In your HTML defining your WebComponent, you will be able to import the Polymer retrieved after installing elements from bower:

<link rel="import" href="../bower_components/polymer/polymer.html">

The right way to produce

Rather than loading all of your components into your application's entry point, you'll import them into your Angular components on the TypeScript side. These will be embedded in the chunk corresponding to your component's module, which is interesting when you lazy-load your modules. Thus, you greatly reduce the initial charge.
This is made possible thanks to the project Polymer Webpack Loader which will transform your HTML element definitions into a JS bundle.
PolymerWebackLoader operation
That's good, Webpack is already present and configured via Angular CLI. You can patch the CLI generated config using Origami (Polymer + Angular) and see a usage example with this starter kit.
Be careful though, if your elements host images, you will have to change the way they are used. Either by moving the images into Angular's asset folder so that the importPath of Polymer corresponds, either by referring to it via a variable:

const img = require('./checked.png');

so that the image is included in the bundle.
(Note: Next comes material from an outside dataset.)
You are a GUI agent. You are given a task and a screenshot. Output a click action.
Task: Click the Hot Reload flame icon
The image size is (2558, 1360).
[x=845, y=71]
Integration with Angular forms

To integrate a Polymer element into an Angular form, you have to make sure that they speak the same language!
Using the directive ngDefaultControl on your component, you make sure that Angular will take events into account input emitted by your component. That is, when you want the value of the FormControl Angular is refreshed by the Polymer element, you will need to emit an event input. For example for a text field, input can be emitted after each keystroke.
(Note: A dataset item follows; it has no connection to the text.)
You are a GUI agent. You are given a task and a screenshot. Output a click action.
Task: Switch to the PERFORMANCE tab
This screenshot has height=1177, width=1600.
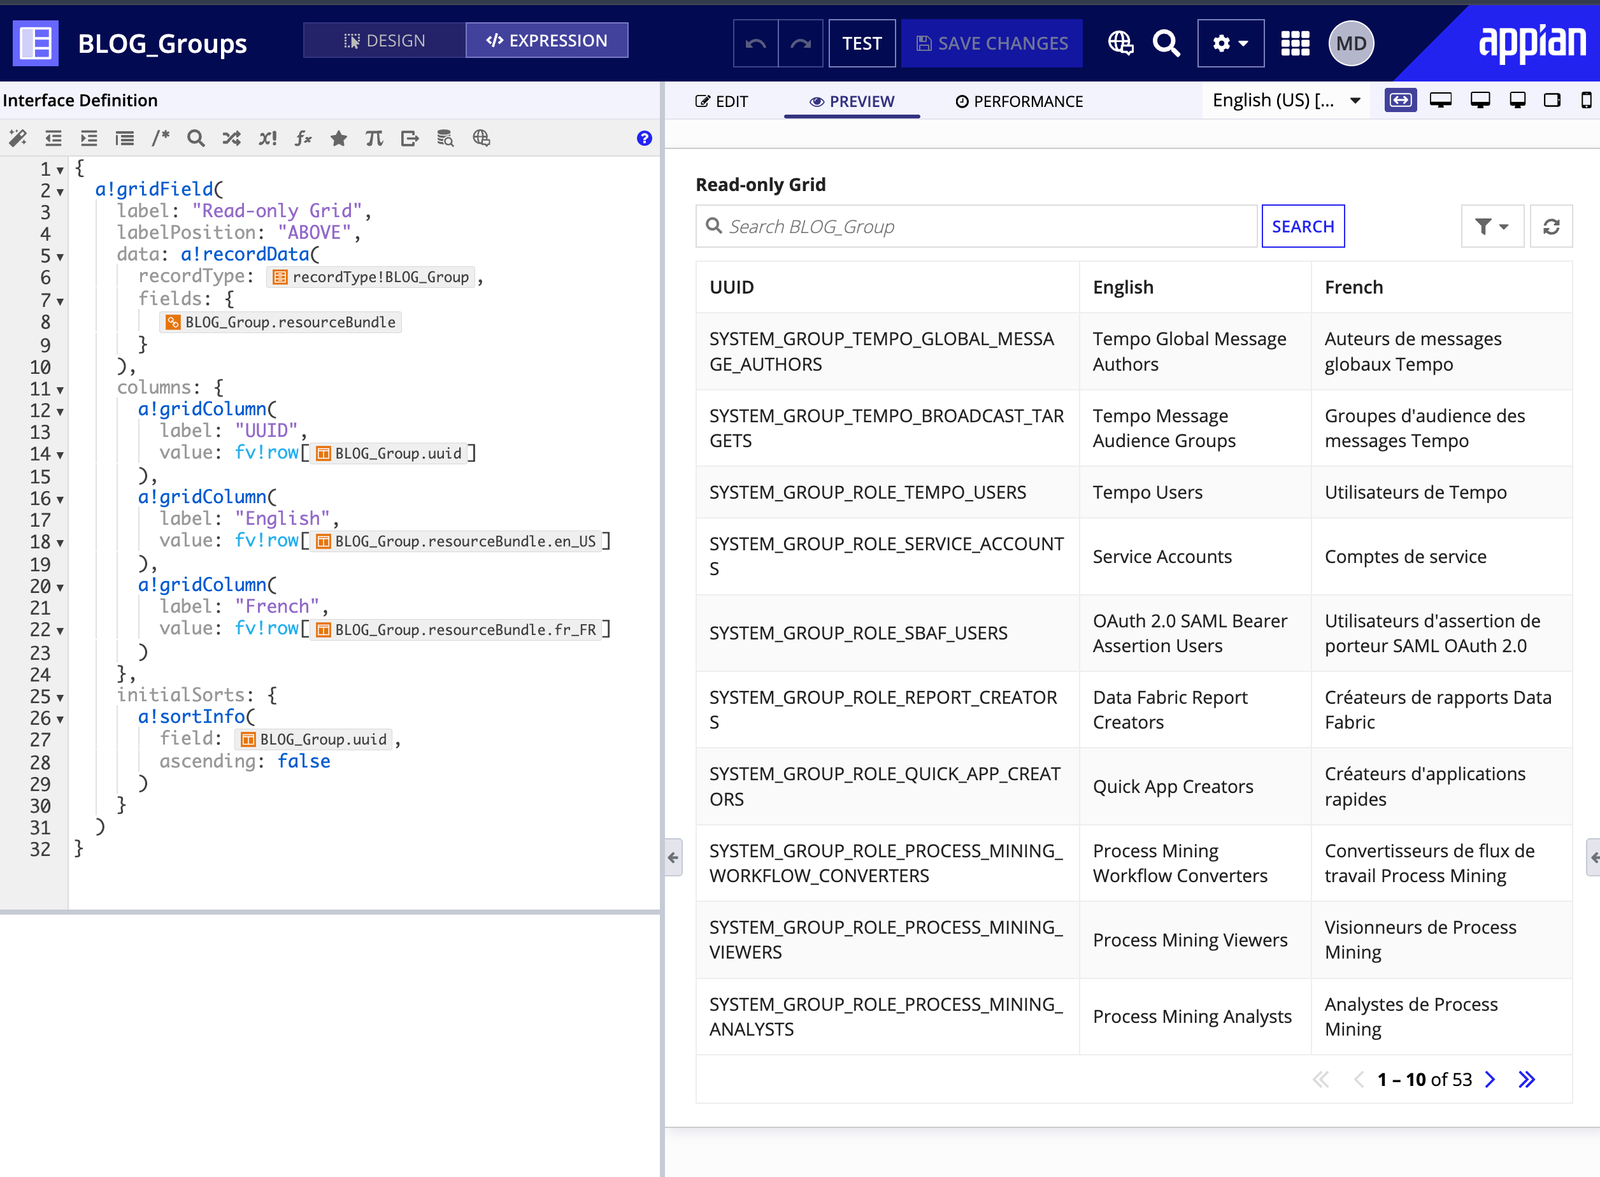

class DemoElem extends Polymer.Element {
  static get is() { return 'demo-elem'; }
  static get properties() {
    return {
      value: {
        type: String
      }
    };
  }
  notifyChange() {
    this.dispatchEvent(new CustomEvent('input'));
  }
}

Then Angular will retrieve the current value via the property value of the component.
If you are using a fetched WebComponent that does not emit input, you can pass through a directive that will implement ControlValueAccessor. The Angular team has developed a good slew of them (here) that we can use as a model if we do not find what we are looking for. This is where you can listen to the component event and interpret the result before passing it to the Angular form, and vice versa when the Angular form wants to set a value for that control.
You can find an example of implementation in the repo of demo.
Normally, the validation of a control is always done on the Angular side, via the Validators. Angular can tell a WebComponent that it is invalid via data-binding. It is managed by the WebComponents developed by the Polymer team which provides a property invalid et error-message. In some complex cases, you may want to manage validity in the component (to have better control over formatting, for example). To make Angular aware of the invalidity of this component, rather than duplicating the validation code, you can catch an event generated by the component to indicate that its validity state has changed.

Conclusion: The Future of Web Components with Angular

We have seen that the integration of Polymer 2.0 in Angular could complicate the workflow (especially if it is a form control). With Polymer 3.0, we will move from Bower to NPM and from HTML Import to ES6 modules, making the build step necessary. As an alternative, Angular is developing Angular Elements, which will allow us to export our Angular components into Web Components that can be used anywhere! In the future, I think there will therefore be less interest in using Polymer in addition to Angular, if both allow as much reusability… It will be a matter of taste!